Enum serialization in Scala

Julien Truffaut

14th March 2023

Enum serialization in Scala

Enumerations are one of the most convenient features of the Scala programming language as they allow precise modeling of business domains. However, we eventually need to serialize our Scala objects, for example, if we want to save them in a database or to send them over the wire. This is when things get complicated, because most standard serialization formats don’t support enumerations very well.

In this article, I will go through various techniques to implement JSON serializers for Scala enumerations. I will use Scala 3 and the circe library (version 0.14.4).

You can find all the code samples in this github repository.

Case 1: Enumeration without data

The simplest scenario is when when no branch of the enumeration contains data. Let's take the example of an online subscription with two possible values: Free and Premium.

enum Subscription(val id: String) { case Free extends Subscription("FREE") case Premium extends Subscription("PREMIUM") }

To serialize a Subscription to JSON, we need to define an Encoder and a Decoder from the circe library. The Encoder defines how to transform a Subscription into JSON, while the Decoder performs the reverse transformation: JSON to Subscription.

object Subscription { given Encoder[Subscription] = ??? given Decoder[Subscription] = ??? }

We will encode a Subscription with a JSON String so that the case Free maps to the String "FREE" and the case Premium maps to the String "PREMIUM". To do that, we can use the method Encoder.instance, which creates an Encoder from a function Subscription => Json.
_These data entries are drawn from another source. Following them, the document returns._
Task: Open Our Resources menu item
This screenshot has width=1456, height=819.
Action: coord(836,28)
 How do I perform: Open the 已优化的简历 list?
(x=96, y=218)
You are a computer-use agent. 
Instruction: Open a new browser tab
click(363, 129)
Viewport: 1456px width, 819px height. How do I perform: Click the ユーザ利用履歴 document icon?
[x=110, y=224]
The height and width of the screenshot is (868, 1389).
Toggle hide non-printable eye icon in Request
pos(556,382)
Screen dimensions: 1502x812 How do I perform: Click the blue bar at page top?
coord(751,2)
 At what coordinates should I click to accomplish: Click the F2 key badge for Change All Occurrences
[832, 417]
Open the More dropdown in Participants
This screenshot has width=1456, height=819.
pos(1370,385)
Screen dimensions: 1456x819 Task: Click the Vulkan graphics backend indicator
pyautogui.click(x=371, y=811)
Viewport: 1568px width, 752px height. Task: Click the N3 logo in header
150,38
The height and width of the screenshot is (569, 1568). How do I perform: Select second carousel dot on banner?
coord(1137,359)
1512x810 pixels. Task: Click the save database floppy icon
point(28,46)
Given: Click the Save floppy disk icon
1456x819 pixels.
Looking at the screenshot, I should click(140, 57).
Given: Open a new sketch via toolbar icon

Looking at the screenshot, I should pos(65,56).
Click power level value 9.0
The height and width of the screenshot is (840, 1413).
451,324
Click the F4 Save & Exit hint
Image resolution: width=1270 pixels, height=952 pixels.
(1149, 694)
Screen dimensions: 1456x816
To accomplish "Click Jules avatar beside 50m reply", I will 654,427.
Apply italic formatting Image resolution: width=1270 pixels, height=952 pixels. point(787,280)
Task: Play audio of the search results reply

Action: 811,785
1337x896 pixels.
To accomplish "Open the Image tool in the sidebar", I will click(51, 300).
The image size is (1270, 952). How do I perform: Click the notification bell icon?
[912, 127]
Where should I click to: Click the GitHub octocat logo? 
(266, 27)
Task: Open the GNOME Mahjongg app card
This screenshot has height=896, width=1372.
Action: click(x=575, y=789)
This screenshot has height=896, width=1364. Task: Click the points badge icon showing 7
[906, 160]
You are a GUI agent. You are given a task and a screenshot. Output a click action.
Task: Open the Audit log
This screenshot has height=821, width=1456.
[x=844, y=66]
import io.circe.syntax.* given Encoder[Subscription] = Encoder.instance(subscription => subscription.id.asJson)

Note that I used the method asJson from the io.circe.syntax package to transform a Scala String into a JSON String.

Here is a more idiomatic implementation using the method contramap:

given Encoder[Subscription] = Encoder[String].contramap(_.id)

This implementation asks circe to convert the default Encoder[String] into an Encoder[Subscription] using the id field.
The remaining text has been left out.